Copy the records exactly, leaving out every picture.

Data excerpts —
■ ■ ■ ■

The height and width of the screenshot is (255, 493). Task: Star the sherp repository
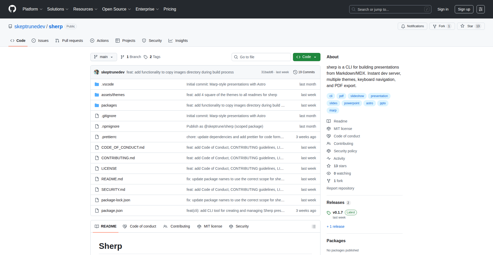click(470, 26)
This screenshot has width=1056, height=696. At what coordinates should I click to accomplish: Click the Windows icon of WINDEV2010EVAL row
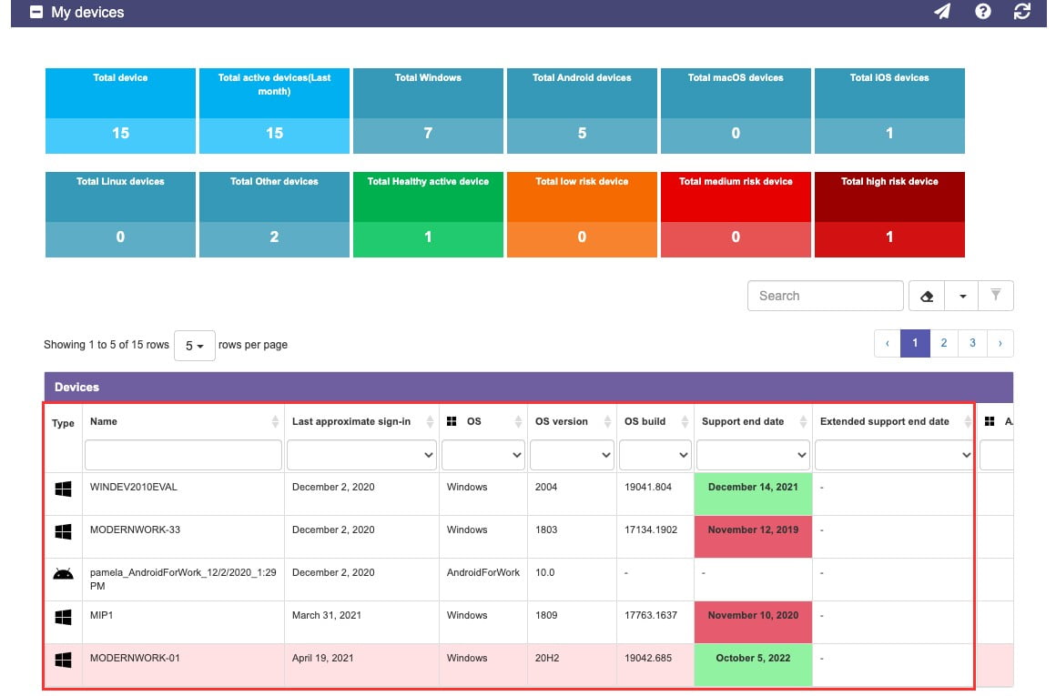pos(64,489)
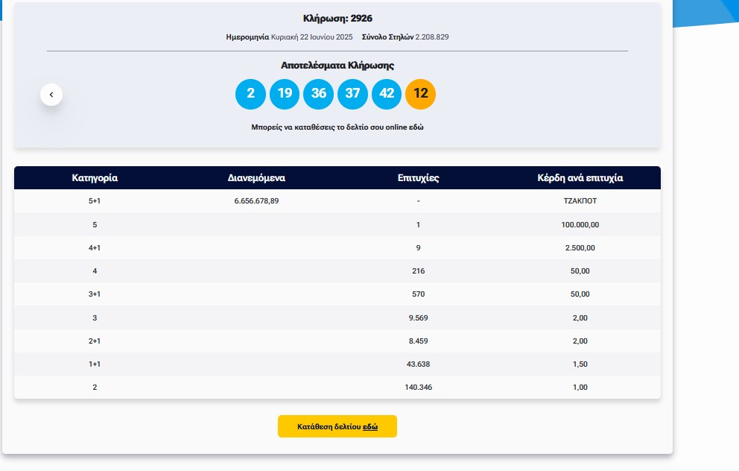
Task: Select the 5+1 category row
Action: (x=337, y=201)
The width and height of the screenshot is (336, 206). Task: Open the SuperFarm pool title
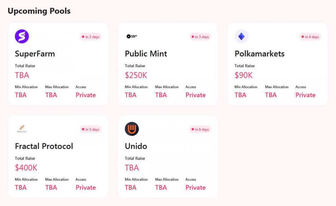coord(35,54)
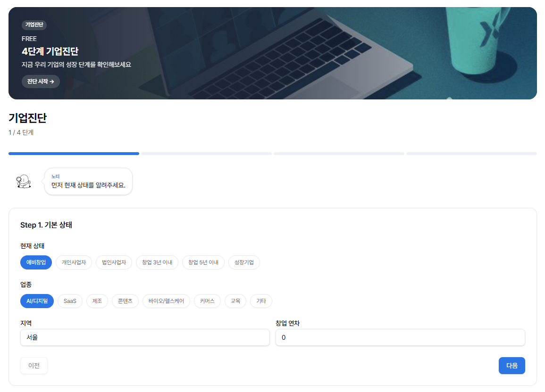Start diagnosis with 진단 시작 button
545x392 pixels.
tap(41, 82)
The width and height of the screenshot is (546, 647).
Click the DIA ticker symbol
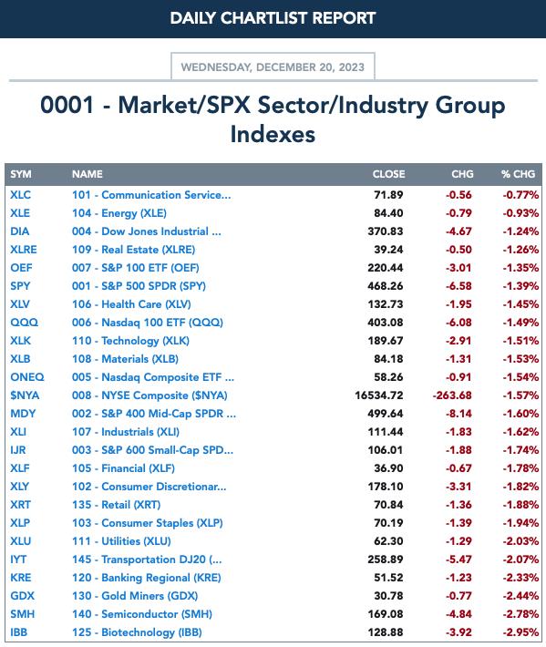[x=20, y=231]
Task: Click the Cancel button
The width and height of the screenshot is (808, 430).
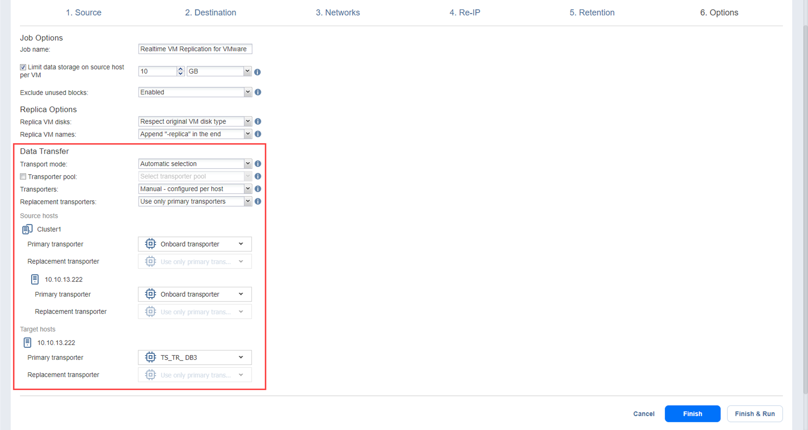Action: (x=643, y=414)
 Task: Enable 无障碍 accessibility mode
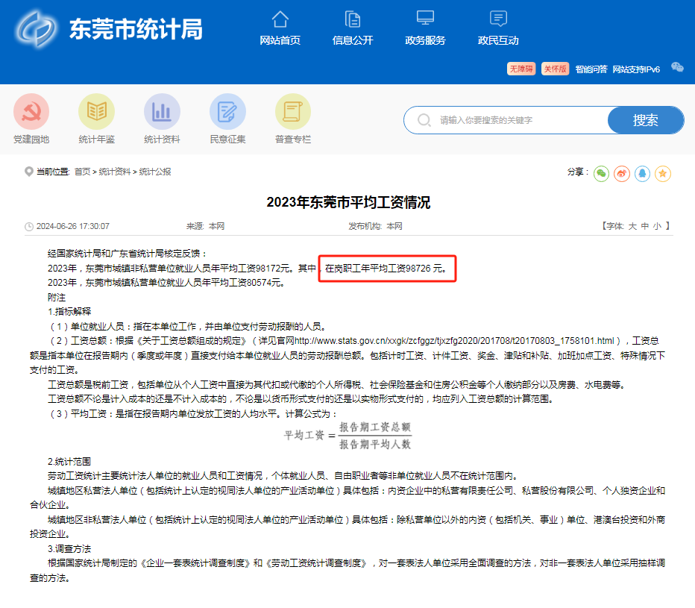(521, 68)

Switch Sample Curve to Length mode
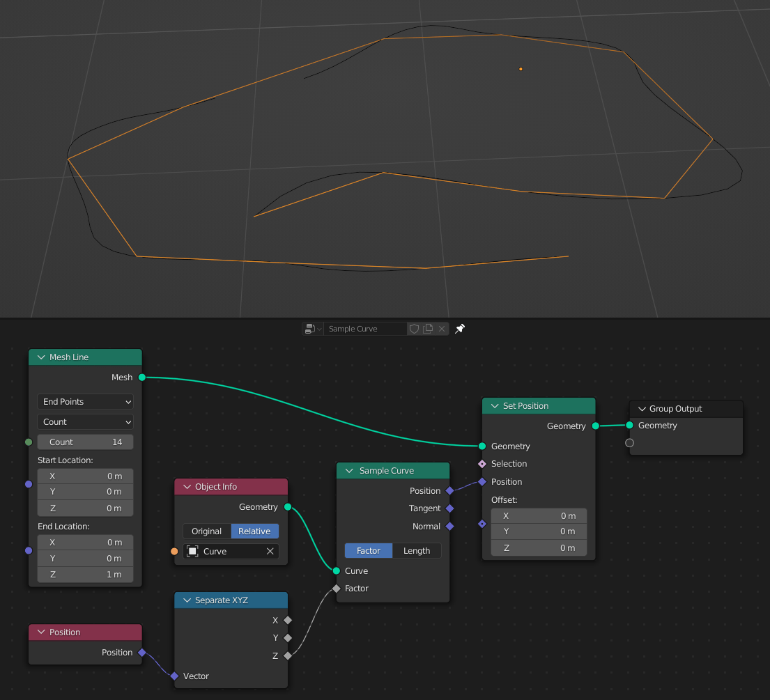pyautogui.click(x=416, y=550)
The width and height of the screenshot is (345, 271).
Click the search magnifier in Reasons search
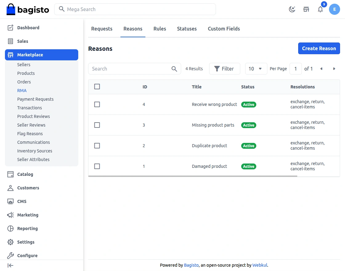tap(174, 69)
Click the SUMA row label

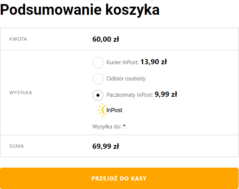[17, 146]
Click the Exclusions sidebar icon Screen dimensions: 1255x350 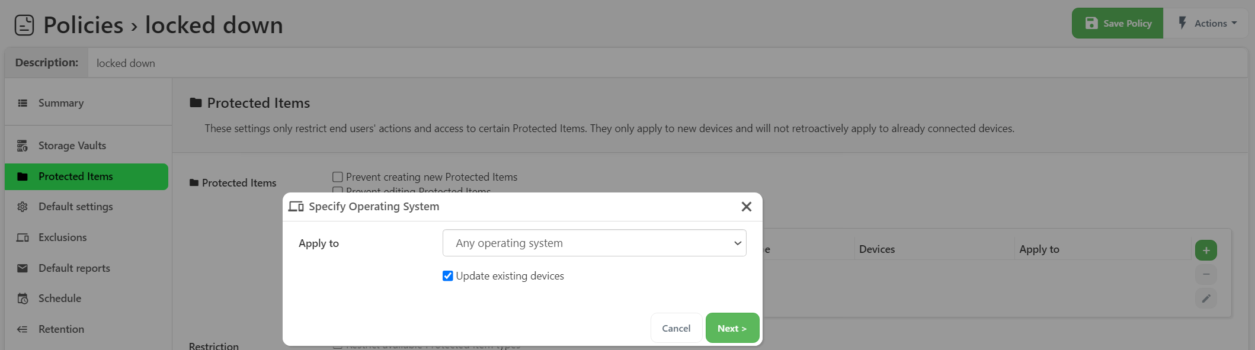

■ ■ ■ ■

Written reply —
The height and width of the screenshot is (255, 493). Task: Star the sherp repository
click(470, 26)
This screenshot has width=1056, height=696. At what coordinates should I click to accomplish: Click the Windows icon of WINDEV2010EVAL row
pos(64,489)
Task: Select the 5+1 category row
Action: (x=337, y=201)
The width and height of the screenshot is (336, 206). Task: Open the SuperFarm pool title
coord(35,54)
Start diagnosis with 진단 시작 button
545x392 pixels.
tap(41, 82)
The width and height of the screenshot is (546, 647).
Click the DIA ticker symbol
[x=20, y=231]
Task: Click the Cancel button
The width and height of the screenshot is (808, 430).
Action: (x=643, y=414)
 Task: Enable 无障碍 accessibility mode
(521, 68)

Switch Sample Curve to Length mode
pyautogui.click(x=416, y=550)
The width and height of the screenshot is (345, 271).
Click the search magnifier in Reasons search
tap(174, 69)
Click the SUMA row label

[17, 146]
Click the Exclusions sidebar icon Screen dimensions: 1255x350 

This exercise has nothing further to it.